Paul Schrader will discuss his work after the screening
In “First Reformed,” the suicide of an environmental activist leads his pastor (Ethan Hawke) to an E.P.A. Superfund site, where he eventually scatters his congregant’s ashes.

For those who missed Paul Schrader’s award-wining film “First Reformed” when it played in East Hampton, the Sag Harbor Cinema Arts Center is providing a second chance on Sunday at 6 p.m. at Guild Hall when the center launches Present Tense, a new winter series.

Mr. Schrader, who wrote “Taxi Driver” and “Raging Bull” and whose 23 directorial credits include “Blue Collar” and “American Gigolo,” will discuss his work with Giulia D’Agnolo Vallan, the head of the cinema’s programming committee, after the screening.

A spiritual thriller, “First Reformed” stars Ethan Hawke as Ernst Toller, a solitary pastor at a small Dutch Reformed church with a dwindling congregation in upstate New York. When a pregnant parishioner (Amanda Seyfried) asks the pastor to counsel her husband, who is a radical environmentalist, Toller is forced to face his own tormented past and despairing future. The cast also includes Cedric Kyles, a.k.a. Cedric the Entertainer, who oversees a thriving megachurch nearby.

The New York Film Critics Circle and the Gotham Independent Film Awards honored Mr. Schrader for best screenplay and Mr. Hawke as best actor. Mr. Hawke also took the best actor award from the National Society of Film Critics.   

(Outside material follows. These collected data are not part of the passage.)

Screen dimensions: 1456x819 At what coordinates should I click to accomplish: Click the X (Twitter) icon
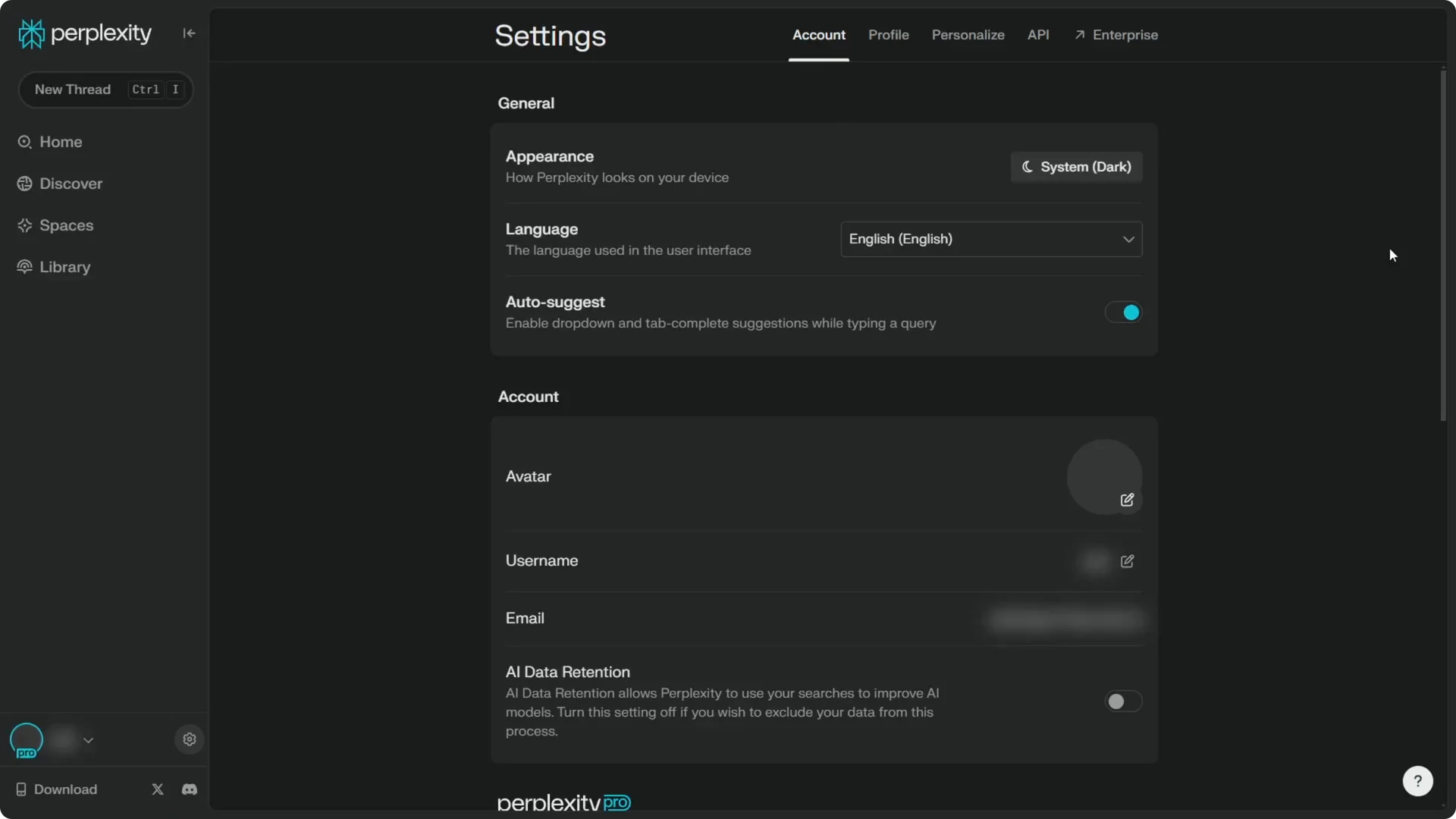point(158,789)
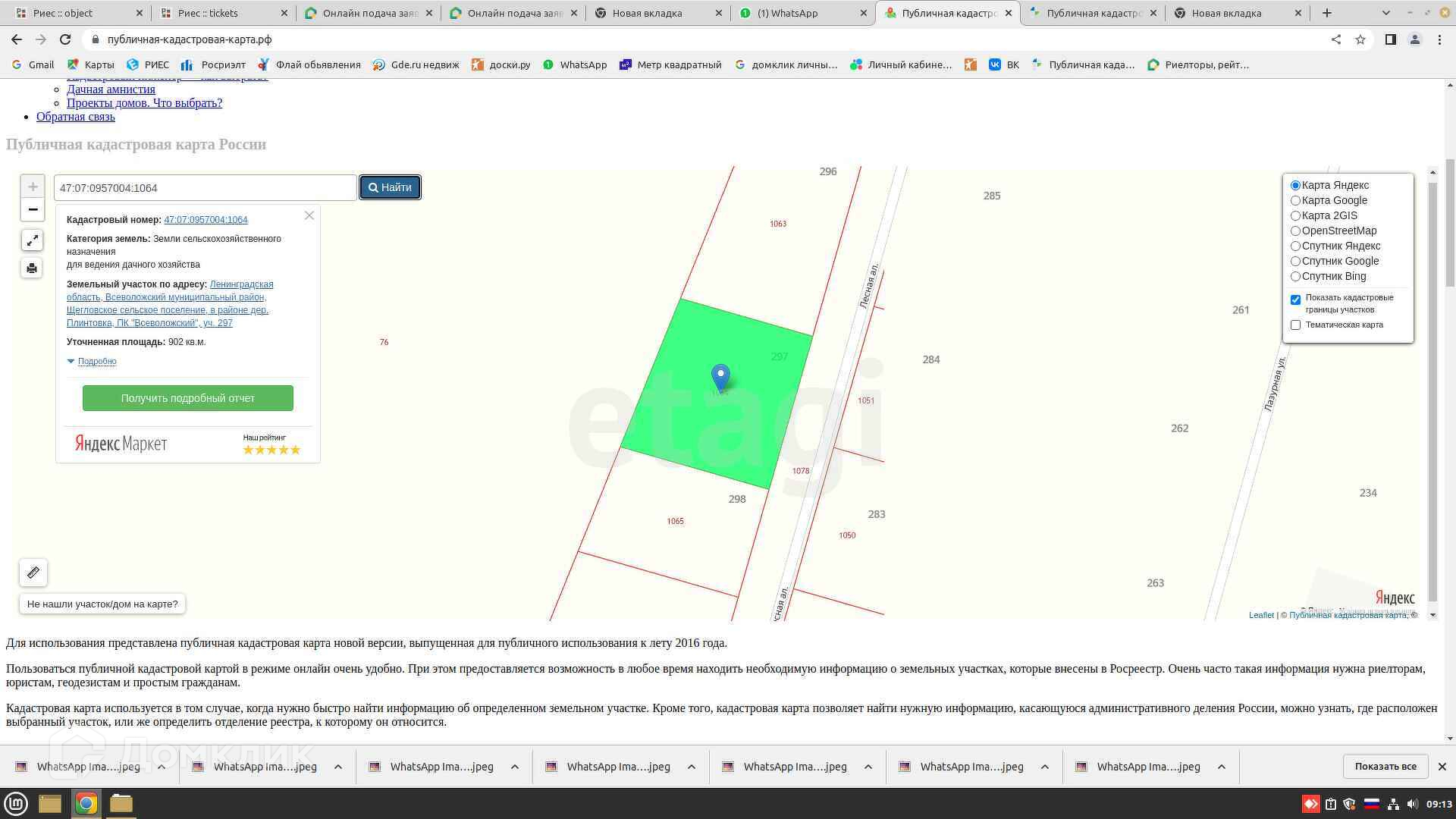Uncheck Показать кадастровые границы участков
This screenshot has width=1456, height=819.
pos(1296,300)
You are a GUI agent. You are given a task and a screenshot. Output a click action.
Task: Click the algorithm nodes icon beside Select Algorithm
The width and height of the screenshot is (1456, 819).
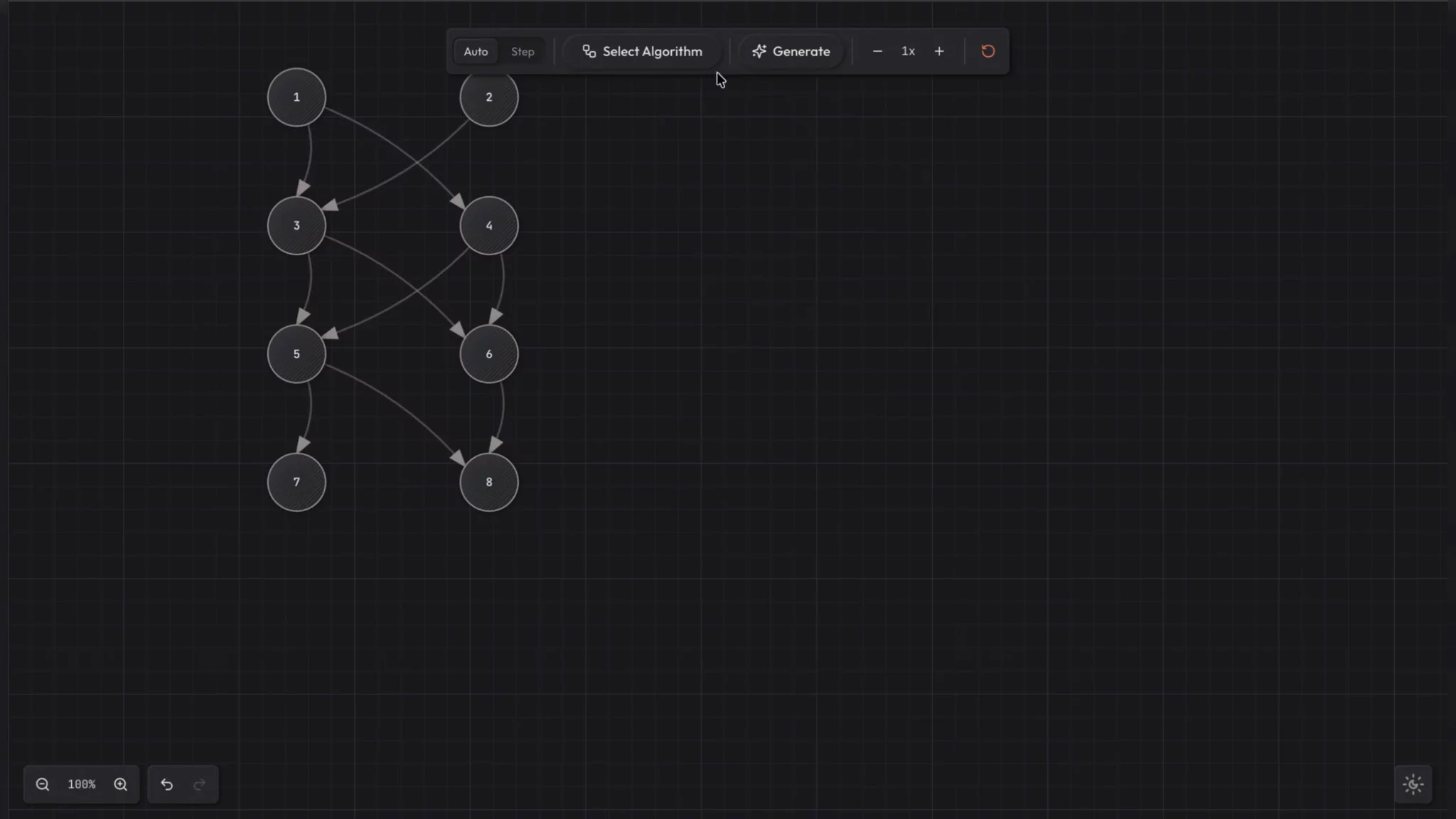589,51
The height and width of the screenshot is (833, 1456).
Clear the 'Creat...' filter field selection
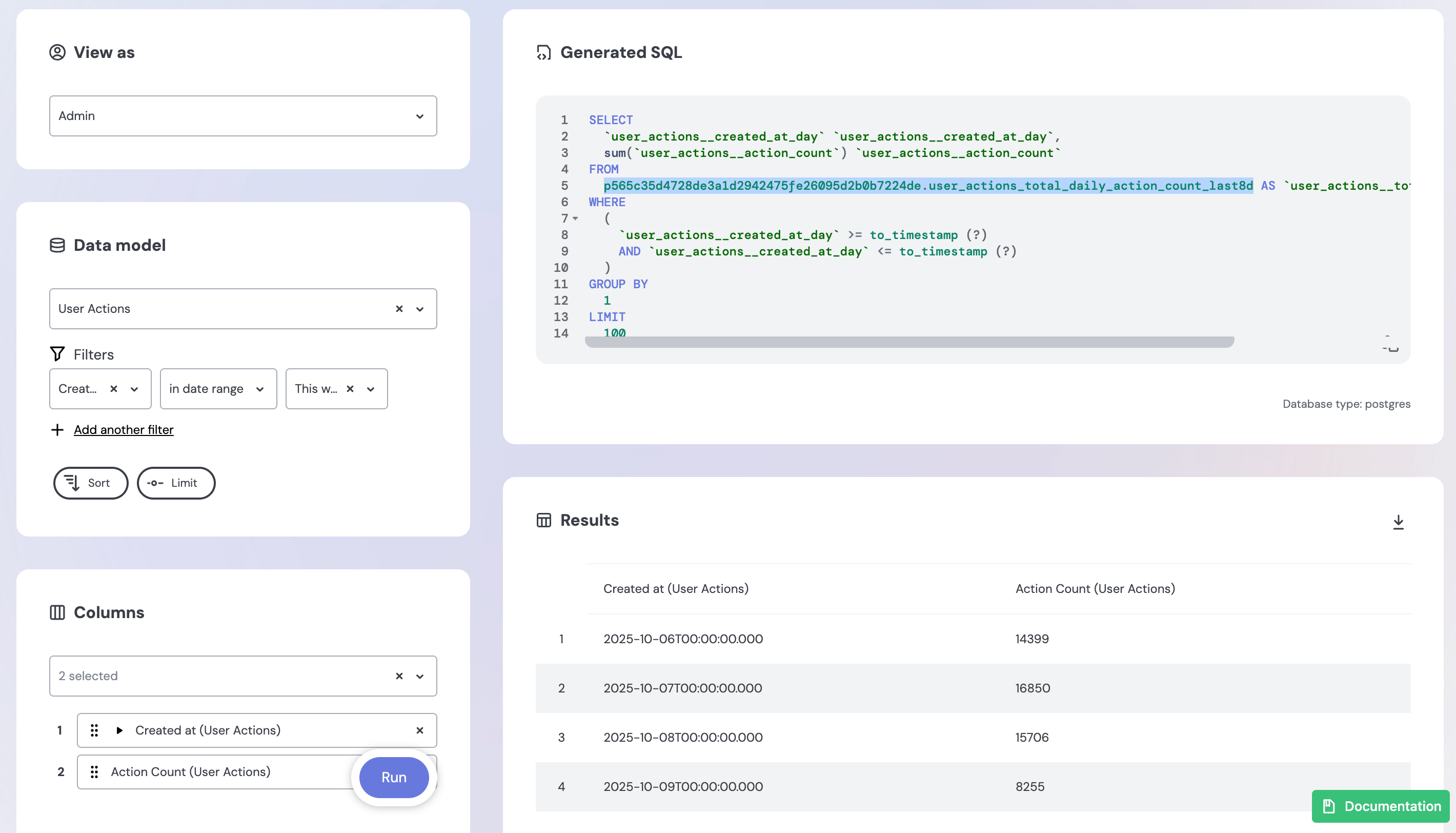(x=114, y=389)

On reading the script for “First Reformed,” Mr. Hawke saw similarities to the screenplay for “Taxi Driver,” which Mr. Schrader wrote for Martin Scorsese in 1976. “It’s the same voice and tone, with some of the same themes,” said Mr. Hawke on the film’s website. “The questioning and the seeking are the same. The theme of loneliness is universal in his writing.”

The Present Tense series is “an adventurous mix of new releases, classics, documentaries, and rarely screened subversive comedies that speak in a variety of ways and styles to our present political and cultural time,” according to Ms. Vallan. Subsequent screenings will take place at various East End venues.

Other titles in the series will include “The Second Civil War,” Joe Dante’s prophetic 1997 satire about border closings and a wave of anti-immigration fever gripping the U.S.; “Chisholm ’72: Unbought and Unbossed,” a 2004 documentary about Shirley Chisholm, the first African-American congresswoman; “Gabriel Over the White House,” a 1933 film starring Walter Huston as a weak president transformed into an all-powerful dictator after a near-fatal car crash, and “Little Murders,” Jules Feiffer’s adaptation of his play about random violence and the romance between two neurotic New Yorkers.

Tickets to “First Reformed” are $15 online and at the door. Other titles, screening dates, and guest presenters will be announced at a future date.